Phase 2 could score neighbors only in that subspace — the dimensions where the query's seeds agree. This filters out noise dimensions (the ones that contribute nothing to the query's specific structural context) and makes the expansion sensitive to why the seeds are relevant, not just that they are.

A neighbor that scores high in the seed subspace shares the specific structural features that matter for this query. A neighbor that scores high in full cosine but low in the seed subspace is coincidentally close — similar for reasons unrelated to the question being asked.

The research direction: We don't yet know which dimensions in models like text-embedding-3-large encode structural relationships vs surface vocabulary. This is an empirical question — testable by comparing dimensional activation patterns between known structural-kinship pairs and known vocabulary-kinship pairs.
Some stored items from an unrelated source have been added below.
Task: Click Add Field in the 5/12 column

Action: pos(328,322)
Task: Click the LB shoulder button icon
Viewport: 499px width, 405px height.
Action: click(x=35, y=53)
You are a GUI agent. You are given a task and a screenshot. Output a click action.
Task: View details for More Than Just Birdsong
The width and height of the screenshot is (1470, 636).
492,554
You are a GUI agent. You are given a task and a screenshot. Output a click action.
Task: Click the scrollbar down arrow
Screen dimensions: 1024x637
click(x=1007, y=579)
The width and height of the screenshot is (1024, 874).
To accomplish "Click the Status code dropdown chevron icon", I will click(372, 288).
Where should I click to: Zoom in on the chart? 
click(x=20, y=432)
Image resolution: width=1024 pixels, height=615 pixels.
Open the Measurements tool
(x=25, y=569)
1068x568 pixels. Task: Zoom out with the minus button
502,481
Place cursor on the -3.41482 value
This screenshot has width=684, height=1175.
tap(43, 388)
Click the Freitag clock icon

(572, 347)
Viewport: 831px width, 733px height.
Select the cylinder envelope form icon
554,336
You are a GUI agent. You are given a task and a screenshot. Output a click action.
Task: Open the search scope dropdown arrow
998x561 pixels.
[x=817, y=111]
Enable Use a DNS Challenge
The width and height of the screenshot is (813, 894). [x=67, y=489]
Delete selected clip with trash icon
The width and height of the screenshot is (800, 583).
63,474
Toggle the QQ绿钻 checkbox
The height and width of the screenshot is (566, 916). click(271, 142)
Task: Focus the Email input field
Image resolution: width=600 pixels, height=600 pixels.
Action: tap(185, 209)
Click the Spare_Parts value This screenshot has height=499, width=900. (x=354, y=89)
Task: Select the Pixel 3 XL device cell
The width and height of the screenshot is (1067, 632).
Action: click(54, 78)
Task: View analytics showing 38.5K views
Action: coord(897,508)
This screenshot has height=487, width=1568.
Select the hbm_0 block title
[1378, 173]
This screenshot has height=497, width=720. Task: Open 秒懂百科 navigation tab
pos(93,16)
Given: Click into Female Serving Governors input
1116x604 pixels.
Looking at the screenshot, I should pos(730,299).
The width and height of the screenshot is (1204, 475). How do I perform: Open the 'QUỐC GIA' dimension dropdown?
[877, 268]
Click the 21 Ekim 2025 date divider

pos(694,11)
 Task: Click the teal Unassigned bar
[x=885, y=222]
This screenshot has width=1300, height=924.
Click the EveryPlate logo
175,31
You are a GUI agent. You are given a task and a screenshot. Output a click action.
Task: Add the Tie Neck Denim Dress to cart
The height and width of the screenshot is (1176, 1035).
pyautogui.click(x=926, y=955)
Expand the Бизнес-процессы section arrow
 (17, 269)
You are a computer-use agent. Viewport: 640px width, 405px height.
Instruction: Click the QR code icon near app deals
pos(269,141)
If the signatures are distinct and consistent, we can build traversal algorithms that weight structural bridges over vocabulary echoes.
Uses

Six things embeddings can do beyond similarity search

Most systems use embeddings for exactly one thing: "find the nearest neighbor." But a vector space supports at least six distinct operations:

#UseMechanismWhat it finds
1RetrievalQuery vs all nodes → top NBest entry point into memory
2DiscoveryPairwise similarity above thresholdUndeclared relationships
3Drift detectionCompare old vs new embeddings of the same termMeaning shift over time
4Cluster formationCommunity detection on similarity graphConcept families emerging before they're named
5Gap detectionFind isolated nodes far from all clustersOrphans that should connect to something
6Surprise detectionCurated edge + low cosineStructural relationships invisible to surface similarity

Use #6 is especially important. A curated edge with low cosine similarity is not a failure — it's a signal. It means: these concepts are related through mechanism, not through vocabulary. These are exactly the connections that should be preserved and studied, because they encode reasoning that no automated system would find.

Cosine finds proximity. Curated edges preserve reasoning.
The embedding space tells you what's nearby. The graph tells you what's connected and why. The source artifacts tell you what actually happened. Three layers, three questions, one system.